Entrées répertoriées:
=======

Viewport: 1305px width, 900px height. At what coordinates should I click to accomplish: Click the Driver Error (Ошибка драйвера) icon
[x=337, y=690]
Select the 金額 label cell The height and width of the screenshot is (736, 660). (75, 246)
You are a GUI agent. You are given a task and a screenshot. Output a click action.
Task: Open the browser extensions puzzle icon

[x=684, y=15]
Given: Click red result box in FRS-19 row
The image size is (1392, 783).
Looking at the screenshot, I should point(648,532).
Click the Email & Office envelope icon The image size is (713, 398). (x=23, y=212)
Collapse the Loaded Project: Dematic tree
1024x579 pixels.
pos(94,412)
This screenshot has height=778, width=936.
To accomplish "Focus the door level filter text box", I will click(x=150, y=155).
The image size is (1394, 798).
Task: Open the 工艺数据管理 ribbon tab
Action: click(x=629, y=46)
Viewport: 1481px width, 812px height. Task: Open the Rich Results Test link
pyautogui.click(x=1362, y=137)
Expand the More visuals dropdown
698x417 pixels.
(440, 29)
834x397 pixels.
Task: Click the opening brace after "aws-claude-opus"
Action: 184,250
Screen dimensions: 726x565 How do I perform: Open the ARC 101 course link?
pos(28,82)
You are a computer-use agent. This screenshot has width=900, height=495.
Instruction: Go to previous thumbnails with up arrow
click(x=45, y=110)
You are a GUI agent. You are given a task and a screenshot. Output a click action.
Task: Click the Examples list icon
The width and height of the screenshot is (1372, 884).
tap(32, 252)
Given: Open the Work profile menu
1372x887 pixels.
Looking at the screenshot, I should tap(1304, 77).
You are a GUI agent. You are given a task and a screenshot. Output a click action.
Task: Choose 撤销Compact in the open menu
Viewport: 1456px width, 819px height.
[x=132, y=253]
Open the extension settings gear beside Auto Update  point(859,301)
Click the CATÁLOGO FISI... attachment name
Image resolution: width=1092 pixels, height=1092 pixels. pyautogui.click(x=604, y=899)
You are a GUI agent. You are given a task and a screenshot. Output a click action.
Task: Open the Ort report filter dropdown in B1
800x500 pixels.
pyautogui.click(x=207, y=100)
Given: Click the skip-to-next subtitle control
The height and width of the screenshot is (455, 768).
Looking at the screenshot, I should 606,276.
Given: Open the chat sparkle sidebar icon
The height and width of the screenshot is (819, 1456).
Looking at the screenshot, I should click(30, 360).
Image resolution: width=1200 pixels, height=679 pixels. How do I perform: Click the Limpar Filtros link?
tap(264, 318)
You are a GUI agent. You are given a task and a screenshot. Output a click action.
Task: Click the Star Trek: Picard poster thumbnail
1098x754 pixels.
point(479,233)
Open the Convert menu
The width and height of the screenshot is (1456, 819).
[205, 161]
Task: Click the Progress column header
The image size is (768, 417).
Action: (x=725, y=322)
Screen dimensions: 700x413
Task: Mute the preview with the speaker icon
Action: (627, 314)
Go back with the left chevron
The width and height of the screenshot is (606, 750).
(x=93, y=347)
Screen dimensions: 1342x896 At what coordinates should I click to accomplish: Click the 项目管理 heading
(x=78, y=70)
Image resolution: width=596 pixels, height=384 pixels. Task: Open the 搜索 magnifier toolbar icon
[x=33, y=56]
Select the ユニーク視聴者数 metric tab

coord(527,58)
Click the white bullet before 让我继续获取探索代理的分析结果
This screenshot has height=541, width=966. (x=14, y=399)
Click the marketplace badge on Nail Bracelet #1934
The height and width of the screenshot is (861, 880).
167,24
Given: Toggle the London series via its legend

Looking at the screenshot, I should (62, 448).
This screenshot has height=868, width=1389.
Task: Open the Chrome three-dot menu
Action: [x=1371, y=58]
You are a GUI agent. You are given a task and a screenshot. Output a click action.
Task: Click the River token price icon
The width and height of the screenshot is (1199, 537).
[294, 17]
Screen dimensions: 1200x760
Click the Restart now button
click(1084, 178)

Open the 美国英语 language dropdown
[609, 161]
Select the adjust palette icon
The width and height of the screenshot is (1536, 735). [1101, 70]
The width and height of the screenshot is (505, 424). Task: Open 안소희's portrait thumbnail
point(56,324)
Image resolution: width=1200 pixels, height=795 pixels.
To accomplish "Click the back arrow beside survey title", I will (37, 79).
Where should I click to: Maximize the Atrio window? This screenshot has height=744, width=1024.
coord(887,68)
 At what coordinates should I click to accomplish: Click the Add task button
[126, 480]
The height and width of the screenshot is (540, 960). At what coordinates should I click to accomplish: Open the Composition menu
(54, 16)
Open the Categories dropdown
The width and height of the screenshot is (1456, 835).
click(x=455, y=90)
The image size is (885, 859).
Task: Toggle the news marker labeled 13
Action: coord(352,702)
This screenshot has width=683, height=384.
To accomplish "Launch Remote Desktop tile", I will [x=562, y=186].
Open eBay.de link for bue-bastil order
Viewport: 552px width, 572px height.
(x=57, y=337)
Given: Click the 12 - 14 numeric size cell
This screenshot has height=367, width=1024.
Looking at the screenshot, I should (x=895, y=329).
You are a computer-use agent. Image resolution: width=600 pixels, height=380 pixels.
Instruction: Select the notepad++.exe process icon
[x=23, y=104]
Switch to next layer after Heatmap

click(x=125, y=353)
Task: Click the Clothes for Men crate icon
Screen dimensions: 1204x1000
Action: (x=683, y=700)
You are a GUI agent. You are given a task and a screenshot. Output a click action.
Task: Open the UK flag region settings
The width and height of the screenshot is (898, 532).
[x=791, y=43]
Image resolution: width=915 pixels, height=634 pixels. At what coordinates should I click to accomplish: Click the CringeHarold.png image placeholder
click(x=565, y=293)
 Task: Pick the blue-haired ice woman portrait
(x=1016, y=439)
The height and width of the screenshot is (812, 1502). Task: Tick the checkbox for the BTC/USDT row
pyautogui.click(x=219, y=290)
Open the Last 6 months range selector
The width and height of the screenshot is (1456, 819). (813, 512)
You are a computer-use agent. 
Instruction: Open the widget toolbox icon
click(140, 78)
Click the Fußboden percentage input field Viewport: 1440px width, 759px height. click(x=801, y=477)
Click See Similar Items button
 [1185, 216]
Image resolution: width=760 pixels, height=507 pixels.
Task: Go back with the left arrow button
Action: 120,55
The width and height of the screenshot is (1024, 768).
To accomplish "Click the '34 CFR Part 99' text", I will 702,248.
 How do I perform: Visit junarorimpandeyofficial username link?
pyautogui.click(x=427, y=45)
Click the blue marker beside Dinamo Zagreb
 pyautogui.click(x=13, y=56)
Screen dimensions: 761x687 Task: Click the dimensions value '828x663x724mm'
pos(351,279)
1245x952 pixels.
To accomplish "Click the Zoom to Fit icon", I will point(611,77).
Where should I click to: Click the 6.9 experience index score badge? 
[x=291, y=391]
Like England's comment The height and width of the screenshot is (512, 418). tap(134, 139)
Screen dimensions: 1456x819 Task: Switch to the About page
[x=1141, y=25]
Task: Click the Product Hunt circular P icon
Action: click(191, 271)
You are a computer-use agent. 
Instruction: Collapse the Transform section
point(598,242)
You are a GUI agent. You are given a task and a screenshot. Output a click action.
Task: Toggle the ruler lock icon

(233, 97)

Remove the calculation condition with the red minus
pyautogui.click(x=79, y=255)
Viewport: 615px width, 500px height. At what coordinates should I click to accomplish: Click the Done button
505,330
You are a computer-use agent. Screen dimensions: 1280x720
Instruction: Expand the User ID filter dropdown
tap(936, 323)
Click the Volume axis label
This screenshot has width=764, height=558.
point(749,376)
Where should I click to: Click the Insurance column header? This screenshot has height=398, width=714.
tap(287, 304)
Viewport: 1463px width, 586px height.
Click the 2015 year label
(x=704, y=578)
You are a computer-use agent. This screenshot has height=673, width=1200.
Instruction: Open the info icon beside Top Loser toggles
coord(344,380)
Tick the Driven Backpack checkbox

=======

Redimensionnez les réponses de la partie qui s'ouvre sur la ligne contenant « Viewport: 615px width, 500px » et se termine à la fin des entrées, ces deux extrémités comprises. Recopiez toutes ces lignes, demandes incluses, en multipliant chaque coordonnée des réponses par 2,35 et en arrondissant à l'entier, les demis vers le haut.

Tâche accomplie:
Viewport: 615px width, 500px height. At what coordinates should I click to accomplish: Click the Done button
1187,776
You are a computer-use agent. Screen dimensions: 1280x720
Instruction: Expand the User ID filter dropdown
tap(2200, 759)
Click the Volume axis label
This screenshot has width=764, height=558.
point(1760,884)
Where should I click to: Click the Insurance column header? This screenshot has height=398, width=714.
tap(674, 714)
Viewport: 1463px width, 586px height.
Click the 2015 year label
(x=1654, y=1358)
You are a computer-use agent. This screenshot has height=673, width=1200.
Instruction: Open the info icon beside Top Loser toggles
coord(808,893)
Tick the Driven Backpack checkbox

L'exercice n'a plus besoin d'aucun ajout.